Bibi Ka Maqbara ticket price is Rs 25 for Indian citizens and Rs 300 for foreign tourists.


Bibi Ka Maqbara is open on all days of the week between 8 in the morning till 8 in the evening.

Have you ever been to Aurangabad?

This blog is a part of the #WeeklyBlogHop hosted by Alpana and Neha. I would like to thank Priyal for introducing me to this blog hop and would further like to introduce Aditi to share her thoughts.


38 thoughts on “Bibi-ka Maqbara, The Taj of Deccan in Aurangabad”

  1. I have been to Aurangabad and visited Bibi Ka Maqbara too. It was a pleasure to read your post- you have balanced your personal narrative with historical facts, well.
    Congratulations on completing 10 years of marriage!

  2. Aww 10 years of bliss 🙂 and such a pretty destination. I’ve been to Agra, saw the Taj Mahal but wer were in hurry to catch the train so kind of missed to see the actual beauty. Since that very day I always felt like visiting Aurangabad but never got a chance to see Bibi-ka-Maqbara 🙂 this post surely makes me feel like planning a trip soon. You’ve shared some super informative facts shared in the post, thanks dear.
    #WeeklyBloghop #bloghop #GWNxMG

  3. Have not been to Aurangabad and did not know about this monument as well. Quite interesting to know about historical plces. Thanks for sharing this pragnya

  4. Wow, Bibi ka Maqbara does look quite similar to Taj Mahal, how come it never gained any popularity. I would love to visit this beauty some day. Thanks for sharing this informative post, Pragnya.

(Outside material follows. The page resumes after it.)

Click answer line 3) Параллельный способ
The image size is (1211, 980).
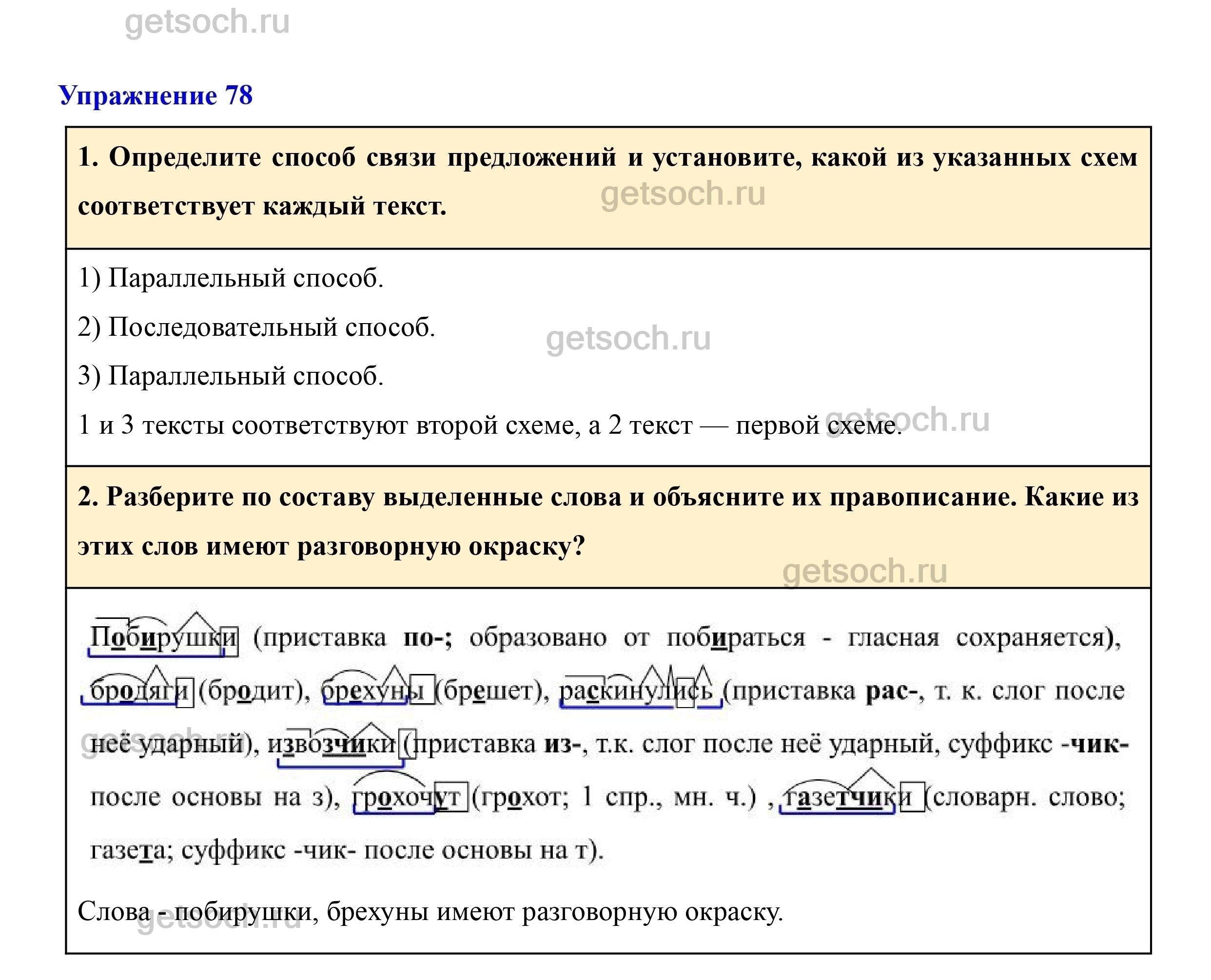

  5. The maqbara looks very good in your photographs. I remember it to be very crowded on the day when we had gone there. Good that it escaped the dismantling, almost the same story as the Taj which was to be dismantled by the British.

  6. Oh I have heard about this heritage site but havent got a chance to visit it . Surely the story is quite interesting considering Aurangzeb was not very emotional sorts.

  7. Bibi Ka Maqbara has a striking resemblance to the Taj Mahal. How amazing it is that in this case, history repeated itself pretty soon. An interesting and insightful post with great pictures!!

  8. I am sure the place is as gorgeous as you mentioned but with your write up, I felt as if i went on a virtual tour with you to this place. How beautifully you have written this. Loved it.